Where the jobs pitch becomes genuinely misleading is in how permanent operational employment gets presented relative to that much larger construction figure. Investigative reporting has found many data centers employ fewer than 125 permanent workers, with some facilities employing as few as 25 — and one developer application in North Carolina showed that out of 69 total permanent jobs, 25 were security and janitorial staff, not the high-skill technical positions typically implied in public messaging.
The reason for this gap is structural, not incidental. Automation and remote monitoring now handle most of what would have required on-site staff a decade ago — the headcount is low by design, not by underinvestment.

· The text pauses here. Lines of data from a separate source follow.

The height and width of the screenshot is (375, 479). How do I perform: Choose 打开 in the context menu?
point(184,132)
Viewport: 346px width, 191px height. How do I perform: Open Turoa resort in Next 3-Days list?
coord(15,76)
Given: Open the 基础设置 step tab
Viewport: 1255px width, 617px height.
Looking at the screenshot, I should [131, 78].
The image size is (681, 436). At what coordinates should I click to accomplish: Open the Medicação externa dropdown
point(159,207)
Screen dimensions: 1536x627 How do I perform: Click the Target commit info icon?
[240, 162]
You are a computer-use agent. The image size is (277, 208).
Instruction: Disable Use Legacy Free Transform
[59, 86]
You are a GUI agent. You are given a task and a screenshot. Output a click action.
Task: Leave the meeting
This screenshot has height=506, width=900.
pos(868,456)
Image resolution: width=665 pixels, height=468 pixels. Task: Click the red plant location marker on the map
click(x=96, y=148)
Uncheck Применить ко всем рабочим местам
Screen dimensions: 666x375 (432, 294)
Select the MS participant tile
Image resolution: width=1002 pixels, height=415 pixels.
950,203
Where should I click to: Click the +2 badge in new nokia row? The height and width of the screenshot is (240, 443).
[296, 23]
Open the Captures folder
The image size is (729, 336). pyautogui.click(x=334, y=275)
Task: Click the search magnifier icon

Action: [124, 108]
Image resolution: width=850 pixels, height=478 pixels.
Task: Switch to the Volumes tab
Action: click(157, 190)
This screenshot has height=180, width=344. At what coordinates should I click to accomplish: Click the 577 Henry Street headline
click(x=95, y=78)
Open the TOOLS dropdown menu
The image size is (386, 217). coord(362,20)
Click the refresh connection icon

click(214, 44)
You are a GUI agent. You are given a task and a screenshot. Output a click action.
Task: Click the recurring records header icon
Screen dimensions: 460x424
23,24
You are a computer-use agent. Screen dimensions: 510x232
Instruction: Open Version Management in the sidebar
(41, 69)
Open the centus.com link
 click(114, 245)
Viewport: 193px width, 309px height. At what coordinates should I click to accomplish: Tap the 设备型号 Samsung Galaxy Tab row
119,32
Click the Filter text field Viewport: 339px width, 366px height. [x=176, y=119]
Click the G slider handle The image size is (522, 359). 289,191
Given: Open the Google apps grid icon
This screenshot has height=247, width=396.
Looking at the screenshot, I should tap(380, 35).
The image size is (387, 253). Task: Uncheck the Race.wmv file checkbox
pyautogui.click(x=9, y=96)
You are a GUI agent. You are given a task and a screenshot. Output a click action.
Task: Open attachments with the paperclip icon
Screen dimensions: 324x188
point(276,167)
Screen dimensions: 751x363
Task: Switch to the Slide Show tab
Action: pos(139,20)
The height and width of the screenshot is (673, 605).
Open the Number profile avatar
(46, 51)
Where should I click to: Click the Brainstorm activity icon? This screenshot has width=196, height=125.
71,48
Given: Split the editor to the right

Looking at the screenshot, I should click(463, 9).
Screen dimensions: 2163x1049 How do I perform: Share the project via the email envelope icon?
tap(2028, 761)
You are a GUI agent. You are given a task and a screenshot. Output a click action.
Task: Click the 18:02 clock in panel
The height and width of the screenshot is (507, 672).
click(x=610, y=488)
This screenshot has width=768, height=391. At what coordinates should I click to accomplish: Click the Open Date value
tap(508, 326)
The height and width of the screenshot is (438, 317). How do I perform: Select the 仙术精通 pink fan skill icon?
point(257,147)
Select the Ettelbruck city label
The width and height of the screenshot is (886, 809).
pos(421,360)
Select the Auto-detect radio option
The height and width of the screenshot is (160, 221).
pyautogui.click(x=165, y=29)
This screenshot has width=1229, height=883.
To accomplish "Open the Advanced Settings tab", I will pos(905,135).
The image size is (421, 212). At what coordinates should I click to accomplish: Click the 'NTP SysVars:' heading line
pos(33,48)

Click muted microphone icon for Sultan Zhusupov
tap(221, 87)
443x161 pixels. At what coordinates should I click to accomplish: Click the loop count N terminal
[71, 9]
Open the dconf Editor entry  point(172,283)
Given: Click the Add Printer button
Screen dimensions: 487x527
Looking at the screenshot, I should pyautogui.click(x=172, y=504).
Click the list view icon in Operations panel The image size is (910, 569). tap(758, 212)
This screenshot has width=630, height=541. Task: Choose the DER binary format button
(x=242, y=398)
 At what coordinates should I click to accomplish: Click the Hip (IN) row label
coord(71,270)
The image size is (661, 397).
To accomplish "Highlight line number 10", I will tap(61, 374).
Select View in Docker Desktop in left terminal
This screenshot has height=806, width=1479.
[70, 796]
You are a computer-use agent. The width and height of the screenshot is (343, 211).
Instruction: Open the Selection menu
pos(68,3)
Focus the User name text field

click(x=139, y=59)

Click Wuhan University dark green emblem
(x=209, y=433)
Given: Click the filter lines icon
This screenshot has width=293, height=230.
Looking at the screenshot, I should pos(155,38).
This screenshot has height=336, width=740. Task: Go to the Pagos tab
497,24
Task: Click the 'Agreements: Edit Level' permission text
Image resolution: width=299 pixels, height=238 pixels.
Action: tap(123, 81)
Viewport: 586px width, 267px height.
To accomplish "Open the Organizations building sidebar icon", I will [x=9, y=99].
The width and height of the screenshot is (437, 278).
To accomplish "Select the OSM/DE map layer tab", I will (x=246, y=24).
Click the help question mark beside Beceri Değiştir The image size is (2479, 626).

A facility representing a billion dollars or more in capital investment is simply built to run with a small permanent crew, because that is the entire economic logic of the technology, as covered in Essay #1.
One of the most consistently underreported aspects of data center jobs promises is the timeline attached to them, which frequently gets lost entirely in public discussion. Amazon promised 1,000 positions in Virginia tied to a $35 billion investment that will take roughly 17 years to fully complete. In Indiana, 400 promised jobs are specifically conditioned on reaching “full development” — meaning after an entire 16-facility data center complex is built out, not after the first building opens.
This matters enormously for the tax incentive negotiations covered in Essay #9: a community that grants a tax abatement today based on a jobs number that won’t fully materialize for nearly two decades, if ever, has accepted significant near-term cost in exchange for a benefit that may arrive on a dramatically longer timeline than the abatement itself.
Not every permanent data center job pays the high wages implied by industry messaging. One former data center technician reported earnings as low as $15 per hour — a figure that complicates the narrative of data centers as uniformly high-paying technical employment, even as other roles within the same facility, such as electricians and engineers, genuinely do command six-figure compensation.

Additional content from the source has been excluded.